* Provided text:
=== Begin Enclosure ===

The Diaspora Ministry released its annual report on global anti-Semitism Sunday ahead of International Holocaust Remembrance Day.
The coronavirus pandemic has been used to spread anti-Jewish and anti-Israel conspiracy theories across the globe according to the Diaspora Ministry’s report.
According to the report, while coronavirus lockdowns led to a decrease in personal anti-Semitic encounters, there was a 10% increase in online anti-Semitism in 2020 compared to 2019. Among the attempts to link Israel to the disease were the hashtag COVID48, a reference to Israel’s founding in 1948 which appears to be part of an Iranian disinformation campaign which was shared 250,000 times.
In another worrying sign, nine out of ten American Jews say that anti-Semitism is a problem, while eight out of ten say that it has increased over the last few years.
The report predicted that anti-Semitic violence would increase as societies reopen and the anti-Semitism that has spread online is expressed in the open.

=== End Enclosure ===

* Data excerpts:

=== Begin Enclosure ===

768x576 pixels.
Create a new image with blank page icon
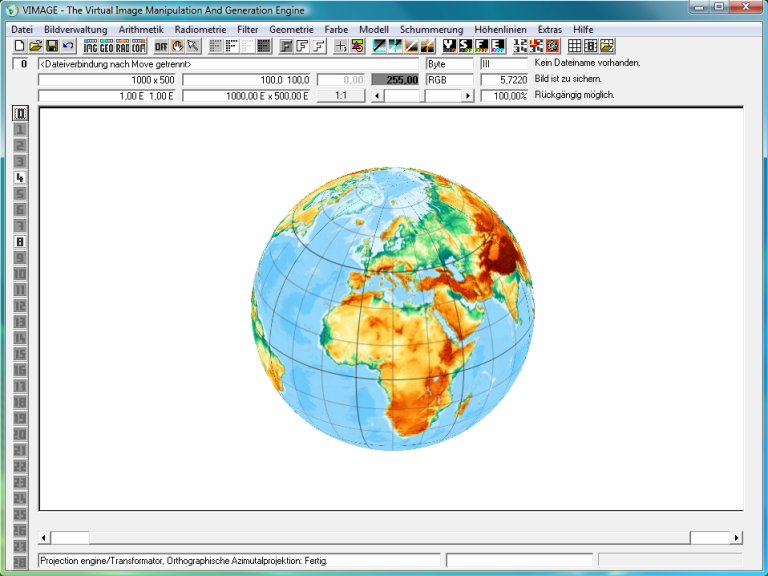pyautogui.click(x=19, y=46)
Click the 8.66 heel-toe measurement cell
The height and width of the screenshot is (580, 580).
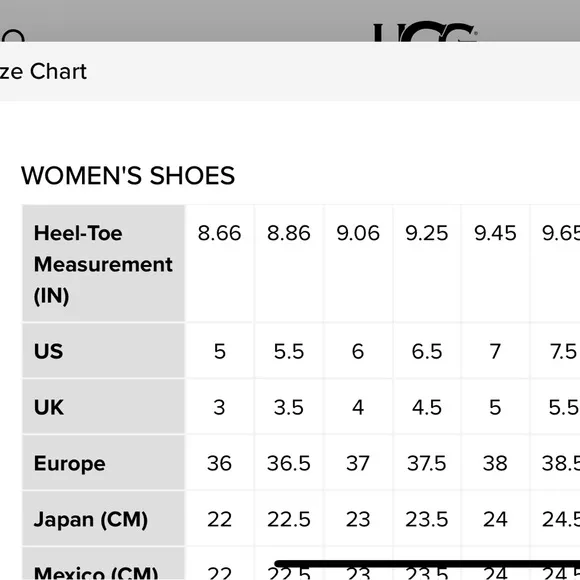click(219, 263)
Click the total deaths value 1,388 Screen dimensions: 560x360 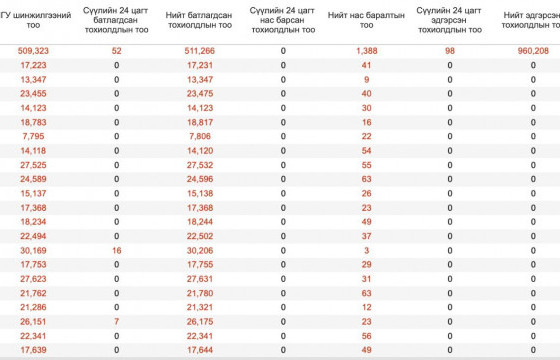[366, 51]
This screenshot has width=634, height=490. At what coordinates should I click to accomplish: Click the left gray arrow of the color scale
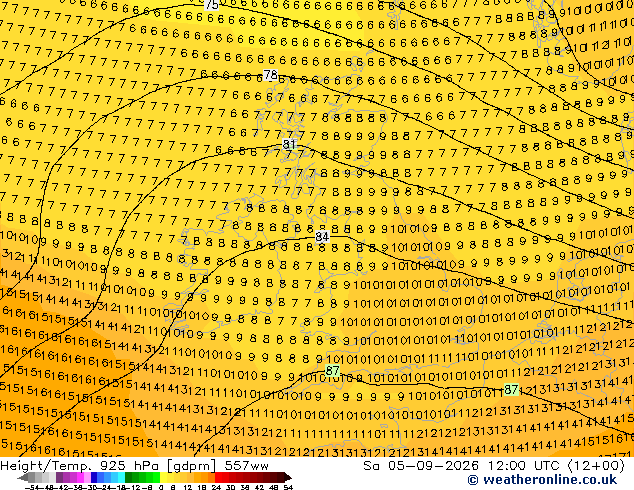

=== End Enclosure ===

* The problem: Copy out the full text about the Diaspora Ministry's report on anti-Semitism, word for word.

* Solution:
The Diaspora Ministry released its annual report on global anti-Semitism Sunday ahead of International Holocaust Remembrance Day.
The coronavirus pandemic has been used to spread anti-Jewish and anti-Israel conspiracy theories across the globe according to the Diaspora Ministry’s report.
According to the report, while coronavirus lockdowns led to a decrease in personal anti-Semitic encounters, there was a 10% increase in online anti-Semitism in 2020 compared to 2019. Among the attempts to link Israel to the disease were the hashtag COVID48, a reference to Israel’s founding in 1948 which appears to be part of an Iranian disinformation campaign which was shared 250,000 times.
In another worrying sign, nine out of ten American Jews say that anti-Semitism is a problem, while eight out of ten say that it has increased over the last few years.
The report predicted that anti-Semitic violence would increase as societies reopen and the anti-Semitism that has spread online is expressed in the open.